As I noted above, both surging oil prices and multiple airspace bans would badly affect the airline industry and increase their costs. That’s why I’d avoid buying aviation and airlines stocks at the moment. While these factors could also affect several companies from the retail and other sectors, investors need to pay attention to the potential impact of the Russia-Ukraine crisis on a specific company.

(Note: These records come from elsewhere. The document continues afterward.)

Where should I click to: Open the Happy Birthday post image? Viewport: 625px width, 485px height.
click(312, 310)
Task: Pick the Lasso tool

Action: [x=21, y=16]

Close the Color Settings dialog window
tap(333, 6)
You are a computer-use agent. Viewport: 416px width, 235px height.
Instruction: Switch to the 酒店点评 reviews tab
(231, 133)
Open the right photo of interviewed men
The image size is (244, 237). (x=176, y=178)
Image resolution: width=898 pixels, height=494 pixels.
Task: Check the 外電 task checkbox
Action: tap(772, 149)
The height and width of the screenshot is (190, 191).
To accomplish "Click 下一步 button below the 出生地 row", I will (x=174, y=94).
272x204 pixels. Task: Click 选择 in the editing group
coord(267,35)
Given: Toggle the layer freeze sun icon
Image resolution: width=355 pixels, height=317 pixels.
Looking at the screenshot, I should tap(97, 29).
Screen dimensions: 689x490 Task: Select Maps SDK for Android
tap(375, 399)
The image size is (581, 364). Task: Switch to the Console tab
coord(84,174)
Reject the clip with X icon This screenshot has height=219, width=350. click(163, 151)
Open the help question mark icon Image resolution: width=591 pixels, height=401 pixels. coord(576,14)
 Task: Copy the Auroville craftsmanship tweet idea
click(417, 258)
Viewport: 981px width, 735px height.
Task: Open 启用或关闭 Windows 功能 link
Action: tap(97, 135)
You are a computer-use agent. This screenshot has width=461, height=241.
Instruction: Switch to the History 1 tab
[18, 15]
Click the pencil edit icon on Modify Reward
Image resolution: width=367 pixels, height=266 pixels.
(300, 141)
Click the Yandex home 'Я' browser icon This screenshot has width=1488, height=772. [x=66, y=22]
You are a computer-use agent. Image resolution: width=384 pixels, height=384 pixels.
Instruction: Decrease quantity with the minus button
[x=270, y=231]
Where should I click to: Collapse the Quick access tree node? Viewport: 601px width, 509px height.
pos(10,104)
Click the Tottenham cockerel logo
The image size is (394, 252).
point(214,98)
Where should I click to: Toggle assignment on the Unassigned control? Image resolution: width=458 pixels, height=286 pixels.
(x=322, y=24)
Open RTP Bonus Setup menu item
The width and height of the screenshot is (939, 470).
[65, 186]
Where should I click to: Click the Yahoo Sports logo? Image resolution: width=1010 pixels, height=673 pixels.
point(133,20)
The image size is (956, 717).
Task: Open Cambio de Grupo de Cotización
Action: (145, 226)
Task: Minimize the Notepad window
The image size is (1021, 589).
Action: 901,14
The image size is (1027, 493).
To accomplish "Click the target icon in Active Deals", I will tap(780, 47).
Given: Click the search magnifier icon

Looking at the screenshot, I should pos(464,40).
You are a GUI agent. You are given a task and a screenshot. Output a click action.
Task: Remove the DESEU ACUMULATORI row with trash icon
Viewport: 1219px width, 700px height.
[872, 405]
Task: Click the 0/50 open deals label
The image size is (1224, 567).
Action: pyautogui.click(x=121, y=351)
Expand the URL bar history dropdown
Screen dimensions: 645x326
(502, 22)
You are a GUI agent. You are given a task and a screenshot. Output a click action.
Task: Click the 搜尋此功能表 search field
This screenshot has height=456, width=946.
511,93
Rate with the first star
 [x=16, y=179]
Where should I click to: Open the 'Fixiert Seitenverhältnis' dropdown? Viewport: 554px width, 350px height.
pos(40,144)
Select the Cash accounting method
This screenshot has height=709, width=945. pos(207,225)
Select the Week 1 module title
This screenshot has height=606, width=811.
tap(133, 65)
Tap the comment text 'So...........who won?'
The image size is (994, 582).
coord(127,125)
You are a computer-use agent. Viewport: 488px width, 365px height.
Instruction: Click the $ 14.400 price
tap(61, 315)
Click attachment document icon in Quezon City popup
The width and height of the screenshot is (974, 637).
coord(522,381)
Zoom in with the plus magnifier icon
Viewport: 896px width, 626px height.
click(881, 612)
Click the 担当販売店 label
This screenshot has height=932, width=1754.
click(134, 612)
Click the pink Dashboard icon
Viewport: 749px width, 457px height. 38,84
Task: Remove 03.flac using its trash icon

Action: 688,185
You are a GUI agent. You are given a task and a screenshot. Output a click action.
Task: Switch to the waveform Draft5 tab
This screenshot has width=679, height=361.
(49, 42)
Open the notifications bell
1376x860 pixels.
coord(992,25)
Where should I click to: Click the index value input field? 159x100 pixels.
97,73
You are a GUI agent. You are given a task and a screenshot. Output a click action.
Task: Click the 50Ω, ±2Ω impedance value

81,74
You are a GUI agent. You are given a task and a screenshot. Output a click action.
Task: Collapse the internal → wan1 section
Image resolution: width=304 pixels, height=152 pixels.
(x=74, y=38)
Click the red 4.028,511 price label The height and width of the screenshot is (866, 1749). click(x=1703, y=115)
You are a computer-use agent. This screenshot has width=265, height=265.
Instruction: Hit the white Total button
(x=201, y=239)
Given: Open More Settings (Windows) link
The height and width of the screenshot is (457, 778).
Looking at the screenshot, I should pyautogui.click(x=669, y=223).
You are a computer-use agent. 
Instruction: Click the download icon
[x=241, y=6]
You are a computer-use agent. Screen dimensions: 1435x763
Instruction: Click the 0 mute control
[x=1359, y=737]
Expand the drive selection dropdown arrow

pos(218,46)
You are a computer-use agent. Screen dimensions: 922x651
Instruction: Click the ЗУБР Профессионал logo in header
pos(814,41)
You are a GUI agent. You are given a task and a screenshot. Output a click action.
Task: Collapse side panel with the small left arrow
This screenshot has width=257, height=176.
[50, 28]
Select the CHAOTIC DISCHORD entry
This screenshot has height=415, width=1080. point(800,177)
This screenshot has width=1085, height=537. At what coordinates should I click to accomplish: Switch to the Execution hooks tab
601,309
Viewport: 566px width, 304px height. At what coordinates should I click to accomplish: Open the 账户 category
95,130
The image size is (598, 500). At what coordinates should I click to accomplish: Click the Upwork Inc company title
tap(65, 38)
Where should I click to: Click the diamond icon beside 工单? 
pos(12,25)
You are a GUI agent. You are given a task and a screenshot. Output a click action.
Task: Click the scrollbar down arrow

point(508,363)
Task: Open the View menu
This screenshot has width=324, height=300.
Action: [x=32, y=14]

For example, the Canadian auto parts company Magna International (TSX:MG)(NYSE:MGA) operates about six manufacturing facilities with roughly 2,500 employees in Russia. While the company recently confirmed that its manufacturing facilities haven’t been affected by the war yet, investors still remain worried. This is one of the reasons why Magna International stock has already lost 8.4% of its value this week so far, after posting an 8% drop in February.
Which stocks to buy now?
I wouldn’t recommend selling stocks based on the Russia-Ukraine conflict-related developments, as the situation continues to change at a very fast pace. Nonetheless, investors could add some reliable high dividend stocks to their portfolio right now with strong fundamentals. For example, investors could consider buying dividend stocks from energy infrastructure and financials sectors like Enbridge, Pembina Pipeline, and Toronto-Dominion Bank. Their strong and consistent dividends could minimize your risk exposure amid the ongoing geopolitical uncertainties.